C’est en marche. https://t.co/SkjKfMY5xR

– Jan Böhmermann (@janboehm) 15 novembre 2015

Quand les événements mondiaux sont détournés pour servir ses propres intérêts

Le catalogue de questions-réponses se termine par une déclaration qui donne le change : “Nous avons maintenant exactementcent questions a répondu. Si cela ne suffit pas, vous devrez effectivement émigrer, s’il vous plaît. Mais nous le regretterions”. Nous avons encore une question à poser : de quel droit “Die Welt” se permet-il de sortir quelque chose de son contexte avec autant de prétention et de s’en servir lui-même ? La manière dont Rosenfelder joue la carte de l’hubris est révoltante. Il ne s’agit pas ici de critiquer l’action d’une personne publique, mais de la manière dont cela est fait. S’approprier un sujet de cette manière, en provoquant soi-même pour viser une portée, n’est plus seulement discutable dans un événement comme Paris.

A peine le rédacteur en chef du “Welt” a-t-il dû s’excuser pour les propos déplacés de Matthias Matussek sur la thématique des réfugiés à propos de Paris, que le “Die Welt” sort déjà le prochain coup de gueule.

Le monde civilisé a d’autres problèmes en ce moment qu’un post déjanté. Mais que les choses soient claires : Je…

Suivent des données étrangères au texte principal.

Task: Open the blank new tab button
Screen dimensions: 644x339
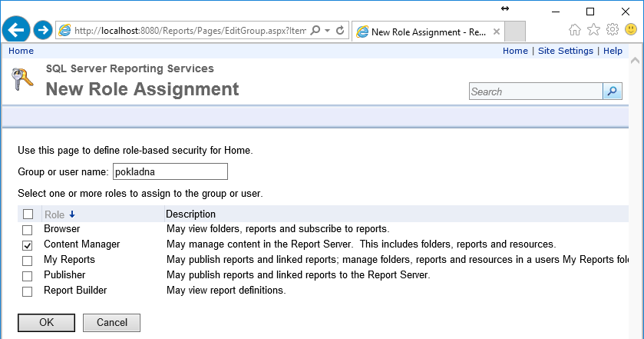Action: point(516,32)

Posté par Jan Eric Peters onSamedi 14 novembre 2015

Si “Die Welt” utilise ses moyens éprouvés, tels que les provocations et les commentaires sensationnels sur FacebookSi l’entreprise applique les principes de l’économie de marché et de l’économie de la connaissance, axés sur les réactions des utilisateurs, à un sujet tel que la lutte contre Paris, elle n’a pas compris une chose essentielle : L’optimisation du profit est une maxime qui doit être subordonnée à l’empathie et à la réflexion. Avec cet article, elle a toutefois réussi à démontrer son manque de tact.